WARNING: HEADING INTO SPOILER TERRITORY HERE.
I didn’t quite know what to make of this book at first. By the time I thought to wonder what the hell I was reading, I was already halfway through the book. And that is a testament to the author’s talent as a writer. She can make even the most mundane of things seem interesting.
And let me tell you, its very easy to judge this book as – as one reviewer on Goodreads so eloquently put it – a one-way ticket to Snoozeville. Those looking for heart-stopping action or a fully-formed plot would find it difficult to get through this book. On the surface, nothing really seems to be happening. Or at least, nothing important anyway.
I think this is one of those books that is more character-driven than plot-driven. The strength of the book lies not in its narrative but rather in the developing relationships between the characters, particularly that of Thaniel (said clerk) and Keita Mori (watchmaker).
There was a very clear chemistry between these two men, a kind of alchemical attraction that is evident in every interaction, even when they’re just sitting around sipping green tea. Their conversations were rapid fire and rife with secret glances and inside jokes; it felt like we, as readers, were being treated to a glimpse of something so unbearably intimate.
It was all so very subtly done that I didn’t even realise I was actually reading a love story until I REALISED I WAS READING A LOVE STORY.
Confession Time: I reread this book last night because it was one of those books that I sort of whizzed through because I was just so impatient to get to the ending. I was never really quite sure that I wasn’t just losing my mind and literally reading too much into things, such that I was seeing and feeling sexual tension where there was none.
But nope. No two ways about it, this book is a bloody romance novel, albeit a really subtle and well-crafted one.
Finding the romance amidst everything that was going on plot-wise was like, I don’t know, that first bite of chocolate truffle, or as Katy Perry once wrote in one of her songs, like eating hard candy with a surprise centre. I didn’t expect it, and it somehow felt more magical to find it because it was so unexpected (kind of like love itself, I suppose).
And the romance was just one of the many pleasant surprises in this book. There were endearing touches of whimsy everywhere, especially in Keita Mori’s clockwork inventions. Everything about the house on Filigree Street feels enchanting, amazing and well ahead of its time.
In fact, my third favourite character (and Thaniel and Mori win by a very narrow margin only by virtue of the fact that they’re ACTUAL human beings) is a mischievous sock-loving clockwork octopus named Katsu.

That’s not to say that the book didn’t have its darker moments. It calls to question everything we know about time and the future, specifically our ability to predict it.

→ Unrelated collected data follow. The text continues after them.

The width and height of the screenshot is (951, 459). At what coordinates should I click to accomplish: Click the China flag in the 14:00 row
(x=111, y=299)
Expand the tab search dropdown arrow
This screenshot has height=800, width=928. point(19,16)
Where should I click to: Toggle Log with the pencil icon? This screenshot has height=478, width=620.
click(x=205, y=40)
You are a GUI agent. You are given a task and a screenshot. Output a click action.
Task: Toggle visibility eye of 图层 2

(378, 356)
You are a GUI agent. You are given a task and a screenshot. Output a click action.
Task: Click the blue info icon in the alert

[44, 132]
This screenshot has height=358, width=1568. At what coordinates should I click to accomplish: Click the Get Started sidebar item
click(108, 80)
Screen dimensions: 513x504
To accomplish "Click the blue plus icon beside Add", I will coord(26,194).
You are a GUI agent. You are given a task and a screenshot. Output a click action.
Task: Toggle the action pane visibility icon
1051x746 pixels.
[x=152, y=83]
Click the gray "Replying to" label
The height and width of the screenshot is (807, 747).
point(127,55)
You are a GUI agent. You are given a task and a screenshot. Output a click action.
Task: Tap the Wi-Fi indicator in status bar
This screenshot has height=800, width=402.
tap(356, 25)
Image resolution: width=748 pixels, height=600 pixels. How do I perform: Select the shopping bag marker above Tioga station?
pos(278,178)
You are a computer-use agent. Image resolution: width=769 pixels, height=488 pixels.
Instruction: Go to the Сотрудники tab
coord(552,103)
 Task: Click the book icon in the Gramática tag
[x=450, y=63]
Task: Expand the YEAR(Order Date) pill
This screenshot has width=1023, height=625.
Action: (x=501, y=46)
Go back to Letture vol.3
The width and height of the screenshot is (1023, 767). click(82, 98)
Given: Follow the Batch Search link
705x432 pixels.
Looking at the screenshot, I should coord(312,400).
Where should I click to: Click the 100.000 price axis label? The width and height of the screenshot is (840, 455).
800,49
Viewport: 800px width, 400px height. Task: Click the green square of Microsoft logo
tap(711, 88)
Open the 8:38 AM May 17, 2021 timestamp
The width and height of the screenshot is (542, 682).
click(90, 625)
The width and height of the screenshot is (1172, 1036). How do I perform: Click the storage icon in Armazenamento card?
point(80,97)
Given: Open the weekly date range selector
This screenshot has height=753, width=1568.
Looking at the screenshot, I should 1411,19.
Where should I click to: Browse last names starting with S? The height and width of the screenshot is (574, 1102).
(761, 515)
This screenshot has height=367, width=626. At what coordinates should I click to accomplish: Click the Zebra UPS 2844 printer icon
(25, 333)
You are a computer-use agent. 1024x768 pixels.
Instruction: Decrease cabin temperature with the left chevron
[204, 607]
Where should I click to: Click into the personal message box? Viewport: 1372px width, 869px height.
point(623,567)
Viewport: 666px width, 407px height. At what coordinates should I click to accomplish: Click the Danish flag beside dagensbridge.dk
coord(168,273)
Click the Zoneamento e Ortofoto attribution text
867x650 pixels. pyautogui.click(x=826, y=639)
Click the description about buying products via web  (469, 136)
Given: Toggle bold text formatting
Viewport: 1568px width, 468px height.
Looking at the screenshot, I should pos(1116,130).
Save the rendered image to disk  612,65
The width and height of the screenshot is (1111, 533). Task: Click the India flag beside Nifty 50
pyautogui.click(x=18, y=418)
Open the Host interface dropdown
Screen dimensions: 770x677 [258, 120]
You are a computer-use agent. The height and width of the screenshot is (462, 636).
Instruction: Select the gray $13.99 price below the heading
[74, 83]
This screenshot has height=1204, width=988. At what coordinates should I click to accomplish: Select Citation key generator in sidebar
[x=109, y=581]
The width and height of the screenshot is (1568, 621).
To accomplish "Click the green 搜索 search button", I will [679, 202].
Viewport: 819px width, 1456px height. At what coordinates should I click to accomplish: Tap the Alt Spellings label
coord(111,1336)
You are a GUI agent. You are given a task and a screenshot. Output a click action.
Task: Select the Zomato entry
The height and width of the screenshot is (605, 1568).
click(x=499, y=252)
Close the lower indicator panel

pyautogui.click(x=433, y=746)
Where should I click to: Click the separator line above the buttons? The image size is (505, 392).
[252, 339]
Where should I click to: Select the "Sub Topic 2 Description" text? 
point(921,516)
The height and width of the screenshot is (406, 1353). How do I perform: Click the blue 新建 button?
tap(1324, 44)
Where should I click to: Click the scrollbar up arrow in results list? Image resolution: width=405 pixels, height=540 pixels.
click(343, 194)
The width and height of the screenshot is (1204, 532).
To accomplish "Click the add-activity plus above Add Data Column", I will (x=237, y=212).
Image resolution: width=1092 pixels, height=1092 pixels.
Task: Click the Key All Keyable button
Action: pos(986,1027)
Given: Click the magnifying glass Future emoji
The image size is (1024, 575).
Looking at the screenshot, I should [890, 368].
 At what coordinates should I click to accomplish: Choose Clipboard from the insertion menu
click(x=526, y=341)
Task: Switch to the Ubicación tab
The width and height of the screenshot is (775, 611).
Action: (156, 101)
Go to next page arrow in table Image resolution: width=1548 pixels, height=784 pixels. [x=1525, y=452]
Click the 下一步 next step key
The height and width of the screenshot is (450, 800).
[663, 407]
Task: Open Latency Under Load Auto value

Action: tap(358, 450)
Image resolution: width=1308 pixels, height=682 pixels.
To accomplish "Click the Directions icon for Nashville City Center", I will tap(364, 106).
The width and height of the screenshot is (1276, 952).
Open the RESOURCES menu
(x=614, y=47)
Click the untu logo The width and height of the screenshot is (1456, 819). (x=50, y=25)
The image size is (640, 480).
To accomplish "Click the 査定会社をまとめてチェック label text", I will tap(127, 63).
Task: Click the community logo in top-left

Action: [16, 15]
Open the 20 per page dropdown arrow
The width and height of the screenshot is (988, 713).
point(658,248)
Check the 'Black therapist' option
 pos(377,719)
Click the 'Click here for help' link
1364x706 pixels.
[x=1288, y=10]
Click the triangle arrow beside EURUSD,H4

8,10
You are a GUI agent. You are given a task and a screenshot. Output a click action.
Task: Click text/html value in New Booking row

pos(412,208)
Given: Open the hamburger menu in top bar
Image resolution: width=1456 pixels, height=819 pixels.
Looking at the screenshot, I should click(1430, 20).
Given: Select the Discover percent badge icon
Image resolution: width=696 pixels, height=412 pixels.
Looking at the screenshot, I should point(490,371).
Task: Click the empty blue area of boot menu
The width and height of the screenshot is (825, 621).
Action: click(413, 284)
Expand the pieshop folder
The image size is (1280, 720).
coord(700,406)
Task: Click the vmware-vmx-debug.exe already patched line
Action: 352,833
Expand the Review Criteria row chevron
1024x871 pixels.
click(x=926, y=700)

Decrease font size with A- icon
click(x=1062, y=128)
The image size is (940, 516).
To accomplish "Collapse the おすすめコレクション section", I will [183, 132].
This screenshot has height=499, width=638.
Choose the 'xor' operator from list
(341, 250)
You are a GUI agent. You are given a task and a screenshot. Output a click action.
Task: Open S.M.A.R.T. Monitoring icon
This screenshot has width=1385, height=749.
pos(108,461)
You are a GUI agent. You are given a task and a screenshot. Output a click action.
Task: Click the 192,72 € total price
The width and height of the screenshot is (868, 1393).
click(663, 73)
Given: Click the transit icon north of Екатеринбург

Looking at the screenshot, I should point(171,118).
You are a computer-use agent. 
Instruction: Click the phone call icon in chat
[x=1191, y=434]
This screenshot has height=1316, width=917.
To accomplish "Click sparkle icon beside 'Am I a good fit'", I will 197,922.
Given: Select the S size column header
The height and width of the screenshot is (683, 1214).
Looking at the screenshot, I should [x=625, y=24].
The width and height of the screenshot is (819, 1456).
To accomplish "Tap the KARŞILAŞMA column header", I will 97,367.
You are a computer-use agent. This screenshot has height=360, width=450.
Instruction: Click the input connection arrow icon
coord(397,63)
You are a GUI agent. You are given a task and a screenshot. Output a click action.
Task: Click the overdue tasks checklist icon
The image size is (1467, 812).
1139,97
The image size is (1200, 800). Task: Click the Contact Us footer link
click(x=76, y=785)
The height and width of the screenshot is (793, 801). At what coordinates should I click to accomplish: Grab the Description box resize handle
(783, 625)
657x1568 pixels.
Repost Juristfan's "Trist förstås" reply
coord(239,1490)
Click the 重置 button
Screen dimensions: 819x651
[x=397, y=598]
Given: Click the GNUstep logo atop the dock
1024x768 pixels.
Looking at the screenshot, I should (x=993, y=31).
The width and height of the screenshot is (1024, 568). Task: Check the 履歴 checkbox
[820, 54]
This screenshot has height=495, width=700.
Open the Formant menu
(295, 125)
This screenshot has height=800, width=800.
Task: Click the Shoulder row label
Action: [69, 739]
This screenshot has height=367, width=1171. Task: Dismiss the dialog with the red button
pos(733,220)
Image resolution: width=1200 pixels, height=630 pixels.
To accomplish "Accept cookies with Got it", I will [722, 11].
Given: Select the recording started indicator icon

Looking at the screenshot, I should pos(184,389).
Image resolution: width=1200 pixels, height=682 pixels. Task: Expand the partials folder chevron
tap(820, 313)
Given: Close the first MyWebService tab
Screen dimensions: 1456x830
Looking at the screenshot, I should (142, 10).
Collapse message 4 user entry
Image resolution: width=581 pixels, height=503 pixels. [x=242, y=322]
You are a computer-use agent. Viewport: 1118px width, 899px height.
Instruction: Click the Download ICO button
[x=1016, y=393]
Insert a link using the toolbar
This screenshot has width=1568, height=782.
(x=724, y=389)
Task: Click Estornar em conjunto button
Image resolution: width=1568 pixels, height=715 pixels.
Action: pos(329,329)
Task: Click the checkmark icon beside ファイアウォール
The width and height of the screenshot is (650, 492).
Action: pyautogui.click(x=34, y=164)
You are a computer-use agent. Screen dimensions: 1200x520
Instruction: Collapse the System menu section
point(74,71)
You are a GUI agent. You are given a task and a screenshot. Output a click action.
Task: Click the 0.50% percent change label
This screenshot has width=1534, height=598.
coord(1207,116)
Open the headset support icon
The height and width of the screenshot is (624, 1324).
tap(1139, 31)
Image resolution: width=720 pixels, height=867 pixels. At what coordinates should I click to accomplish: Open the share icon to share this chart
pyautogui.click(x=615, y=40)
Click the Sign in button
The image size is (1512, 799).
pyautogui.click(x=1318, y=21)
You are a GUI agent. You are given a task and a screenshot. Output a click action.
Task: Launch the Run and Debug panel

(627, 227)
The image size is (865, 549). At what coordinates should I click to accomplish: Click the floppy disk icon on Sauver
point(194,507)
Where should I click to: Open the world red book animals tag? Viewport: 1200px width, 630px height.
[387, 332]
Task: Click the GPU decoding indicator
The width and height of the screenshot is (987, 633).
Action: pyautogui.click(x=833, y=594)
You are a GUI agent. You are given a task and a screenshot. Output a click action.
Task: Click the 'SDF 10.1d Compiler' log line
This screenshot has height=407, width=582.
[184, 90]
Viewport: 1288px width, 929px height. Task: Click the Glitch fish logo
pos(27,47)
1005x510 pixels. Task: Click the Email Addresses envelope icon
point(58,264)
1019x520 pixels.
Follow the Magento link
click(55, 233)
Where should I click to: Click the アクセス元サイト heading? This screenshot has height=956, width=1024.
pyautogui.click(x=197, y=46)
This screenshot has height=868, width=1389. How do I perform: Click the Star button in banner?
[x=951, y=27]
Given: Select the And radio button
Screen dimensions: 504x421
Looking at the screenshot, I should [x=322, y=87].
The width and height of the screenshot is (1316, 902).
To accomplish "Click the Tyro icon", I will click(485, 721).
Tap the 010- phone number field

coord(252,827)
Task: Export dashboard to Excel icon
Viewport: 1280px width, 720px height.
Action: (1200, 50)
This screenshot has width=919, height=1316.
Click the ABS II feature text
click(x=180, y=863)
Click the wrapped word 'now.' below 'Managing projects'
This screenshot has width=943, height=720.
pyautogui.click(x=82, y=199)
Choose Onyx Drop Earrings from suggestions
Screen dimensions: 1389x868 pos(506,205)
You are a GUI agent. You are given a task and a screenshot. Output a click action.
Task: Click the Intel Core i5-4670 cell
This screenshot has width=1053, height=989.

Don’t you guys find it mind-bending sometimes how one simple decision can alter our lives forever? Like how, if we decide to take the later train instead of the one we usually catch because we were running late because we decided to party on a weeknight the night before, we end up missing the chance to meet our future husband and therefore all our future children end up being unborn?
Doesn’t it freak you out sometimes how life seems to be made up of all these infinitesimal moments of chance and missed opportunities?
It sure as hell freaks me out.
Anyway, I’ve gone on and on as usual when all I really wanted to say was that you all should give this book a chance. The reviews have been hit-or-miss so far, and I suppose its all a matter of taste, but I personally would vouch for it. And also, the cover is TO DIE FOR.
Keep an open mind dear readers and fellow bookworms. Open your heart to a lonely Japanese man with a mechanical pet octopus, and you will find yourself wanting to journey to Filigree street, and just like Thaniel, want to stay there forever,
FIVE STARS.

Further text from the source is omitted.